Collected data
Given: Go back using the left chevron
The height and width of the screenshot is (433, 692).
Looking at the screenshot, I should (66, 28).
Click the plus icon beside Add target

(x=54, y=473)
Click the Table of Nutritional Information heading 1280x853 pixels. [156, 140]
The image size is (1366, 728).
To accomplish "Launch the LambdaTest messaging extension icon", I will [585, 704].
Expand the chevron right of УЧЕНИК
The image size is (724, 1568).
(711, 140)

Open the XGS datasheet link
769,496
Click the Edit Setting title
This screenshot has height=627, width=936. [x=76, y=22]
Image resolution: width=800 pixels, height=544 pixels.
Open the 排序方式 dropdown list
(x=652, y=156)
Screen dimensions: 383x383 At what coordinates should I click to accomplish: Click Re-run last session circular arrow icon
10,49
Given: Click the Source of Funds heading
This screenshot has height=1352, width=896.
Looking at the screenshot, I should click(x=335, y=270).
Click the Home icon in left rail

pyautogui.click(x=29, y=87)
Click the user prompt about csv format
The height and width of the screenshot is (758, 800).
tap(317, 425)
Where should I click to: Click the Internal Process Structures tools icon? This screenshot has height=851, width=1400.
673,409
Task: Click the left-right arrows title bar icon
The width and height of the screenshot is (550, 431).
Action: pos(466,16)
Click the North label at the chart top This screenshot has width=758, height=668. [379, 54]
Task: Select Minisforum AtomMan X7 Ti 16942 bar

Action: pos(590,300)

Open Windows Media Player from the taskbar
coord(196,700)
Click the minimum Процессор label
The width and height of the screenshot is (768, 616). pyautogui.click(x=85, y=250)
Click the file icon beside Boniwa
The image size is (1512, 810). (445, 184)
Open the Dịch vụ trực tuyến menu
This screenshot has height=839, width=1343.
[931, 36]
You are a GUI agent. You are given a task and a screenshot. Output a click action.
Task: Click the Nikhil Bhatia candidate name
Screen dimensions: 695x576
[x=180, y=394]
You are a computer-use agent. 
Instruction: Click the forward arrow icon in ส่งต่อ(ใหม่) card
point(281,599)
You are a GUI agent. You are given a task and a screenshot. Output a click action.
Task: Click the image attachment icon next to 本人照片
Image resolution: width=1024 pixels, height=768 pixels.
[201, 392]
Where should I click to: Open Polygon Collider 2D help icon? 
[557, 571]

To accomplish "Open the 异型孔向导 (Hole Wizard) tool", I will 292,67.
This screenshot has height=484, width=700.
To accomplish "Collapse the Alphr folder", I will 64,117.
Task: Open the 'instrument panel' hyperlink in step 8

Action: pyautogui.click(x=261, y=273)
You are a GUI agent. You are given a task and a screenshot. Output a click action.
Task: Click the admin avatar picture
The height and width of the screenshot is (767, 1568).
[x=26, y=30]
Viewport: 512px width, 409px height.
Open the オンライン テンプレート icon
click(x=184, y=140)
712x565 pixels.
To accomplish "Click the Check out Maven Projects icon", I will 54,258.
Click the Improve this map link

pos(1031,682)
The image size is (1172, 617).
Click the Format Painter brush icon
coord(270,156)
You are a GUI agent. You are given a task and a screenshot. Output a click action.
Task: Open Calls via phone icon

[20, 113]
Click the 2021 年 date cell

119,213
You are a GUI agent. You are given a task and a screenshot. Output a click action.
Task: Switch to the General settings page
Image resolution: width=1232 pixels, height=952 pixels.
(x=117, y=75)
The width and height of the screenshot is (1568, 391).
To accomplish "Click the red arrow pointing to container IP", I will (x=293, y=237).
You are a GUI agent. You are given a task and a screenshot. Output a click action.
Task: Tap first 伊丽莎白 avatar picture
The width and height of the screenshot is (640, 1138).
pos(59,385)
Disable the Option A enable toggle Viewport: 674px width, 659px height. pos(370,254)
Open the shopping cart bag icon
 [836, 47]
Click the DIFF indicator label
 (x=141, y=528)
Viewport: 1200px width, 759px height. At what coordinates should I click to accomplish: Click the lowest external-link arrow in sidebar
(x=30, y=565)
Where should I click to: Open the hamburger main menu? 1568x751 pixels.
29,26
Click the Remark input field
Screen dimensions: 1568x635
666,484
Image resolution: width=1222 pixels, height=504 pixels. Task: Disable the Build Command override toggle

> [Task to complete]: In full and without alteration, copy the entries.

> [Exercise answer]:
Given: Go back using the left chevron
The height and width of the screenshot is (433, 692).
Looking at the screenshot, I should (66, 28).
Click the plus icon beside Add target

(x=54, y=473)
Click the Table of Nutritional Information heading 1280x853 pixels. [156, 140]
The image size is (1366, 728).
To accomplish "Launch the LambdaTest messaging extension icon", I will [585, 704].
Expand the chevron right of УЧЕНИК
The image size is (724, 1568).
(711, 140)

Open the XGS datasheet link
769,496
Click the Edit Setting title
This screenshot has height=627, width=936. [x=76, y=22]
Image resolution: width=800 pixels, height=544 pixels.
Open the 排序方式 dropdown list
(x=652, y=156)
Screen dimensions: 383x383 At what coordinates should I click to accomplish: Click Re-run last session circular arrow icon
10,49
Given: Click the Source of Funds heading
This screenshot has height=1352, width=896.
Looking at the screenshot, I should click(x=335, y=270).
Click the Home icon in left rail

pyautogui.click(x=29, y=87)
Click the user prompt about csv format
The height and width of the screenshot is (758, 800).
tap(317, 425)
Where should I click to: Click the Internal Process Structures tools icon? This screenshot has height=851, width=1400.
673,409
Task: Click the left-right arrows title bar icon
The width and height of the screenshot is (550, 431).
Action: pos(466,16)
Click the North label at the chart top This screenshot has width=758, height=668. [379, 54]
Task: Select Minisforum AtomMan X7 Ti 16942 bar

Action: pos(590,300)

Open Windows Media Player from the taskbar
coord(196,700)
Click the minimum Процессор label
The width and height of the screenshot is (768, 616). pyautogui.click(x=85, y=250)
Click the file icon beside Boniwa
The image size is (1512, 810). (445, 184)
Open the Dịch vụ trực tuyến menu
This screenshot has height=839, width=1343.
[931, 36]
You are a GUI agent. You are given a task and a screenshot. Output a click action.
Task: Click the Nikhil Bhatia candidate name
Screen dimensions: 695x576
[x=180, y=394]
You are a computer-use agent. 
Instruction: Click the forward arrow icon in ส่งต่อ(ใหม่) card
point(281,599)
You are a GUI agent. You are given a task and a screenshot. Output a click action.
Task: Click the image attachment icon next to 本人照片
Image resolution: width=1024 pixels, height=768 pixels.
[201, 392]
Where should I click to: Open Polygon Collider 2D help icon? 
[557, 571]

To accomplish "Open the 异型孔向导 (Hole Wizard) tool", I will 292,67.
This screenshot has height=484, width=700.
To accomplish "Collapse the Alphr folder", I will 64,117.
Task: Open the 'instrument panel' hyperlink in step 8

Action: pyautogui.click(x=261, y=273)
You are a GUI agent. You are given a task and a screenshot. Output a click action.
Task: Click the admin avatar picture
The height and width of the screenshot is (767, 1568).
[x=26, y=30]
Viewport: 512px width, 409px height.
Open the オンライン テンプレート icon
click(x=184, y=140)
712x565 pixels.
To accomplish "Click the Check out Maven Projects icon", I will 54,258.
Click the Improve this map link

pos(1031,682)
The image size is (1172, 617).
Click the Format Painter brush icon
coord(270,156)
You are a GUI agent. You are given a task and a screenshot. Output a click action.
Task: Open Calls via phone icon

[20, 113]
Click the 2021 年 date cell

119,213
You are a GUI agent. You are given a task and a screenshot. Output a click action.
Task: Switch to the General settings page
Image resolution: width=1232 pixels, height=952 pixels.
(x=117, y=75)
The width and height of the screenshot is (1568, 391).
To accomplish "Click the red arrow pointing to container IP", I will (x=293, y=237).
You are a GUI agent. You are given a task and a screenshot. Output a click action.
Task: Tap first 伊丽莎白 avatar picture
The width and height of the screenshot is (640, 1138).
pos(59,385)
Disable the Option A enable toggle Viewport: 674px width, 659px height. pos(370,254)
Open the shopping cart bag icon
 [836, 47]
Click the DIFF indicator label
 (x=141, y=528)
Viewport: 1200px width, 759px height. At what coordinates should I click to accomplish: Click the lowest external-link arrow in sidebar
(x=30, y=565)
Where should I click to: Open the hamburger main menu? 1568x751 pixels.
29,26
Click the Remark input field
Screen dimensions: 1568x635
666,484
Image resolution: width=1222 pixels, height=504 pixels. Task: Disable the Build Command override toggle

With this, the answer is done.